**Activity:**
The result should be the lines from the one holding "Where should I" to the final line of the records below, repeated exactly and with no pictures.

**Supplied entries:**
......

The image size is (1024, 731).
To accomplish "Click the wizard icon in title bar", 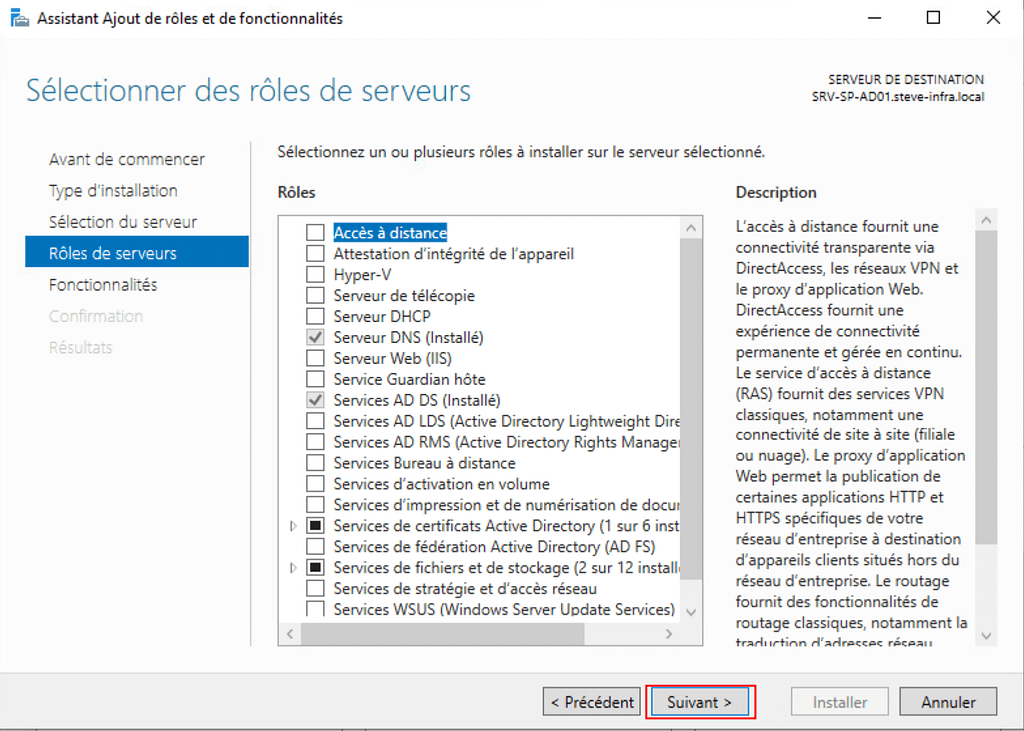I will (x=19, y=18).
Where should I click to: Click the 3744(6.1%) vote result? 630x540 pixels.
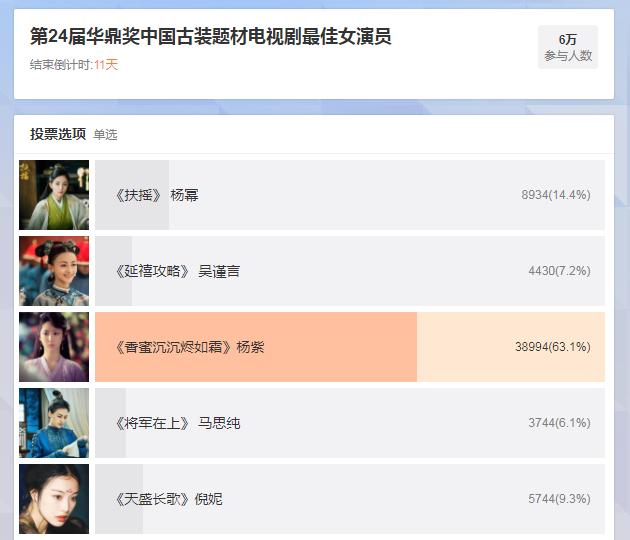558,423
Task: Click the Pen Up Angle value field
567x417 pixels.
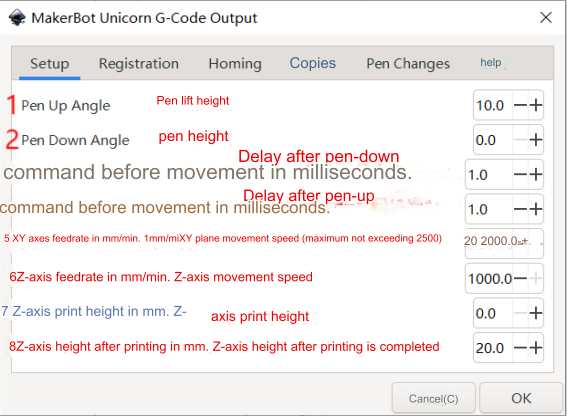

......

**Answer space:**
Where should I click to: Click the 3744(6.1%) vote result? 630x540 pixels.
558,423
Task: Click the Pen Up Angle value field
567x417 pixels.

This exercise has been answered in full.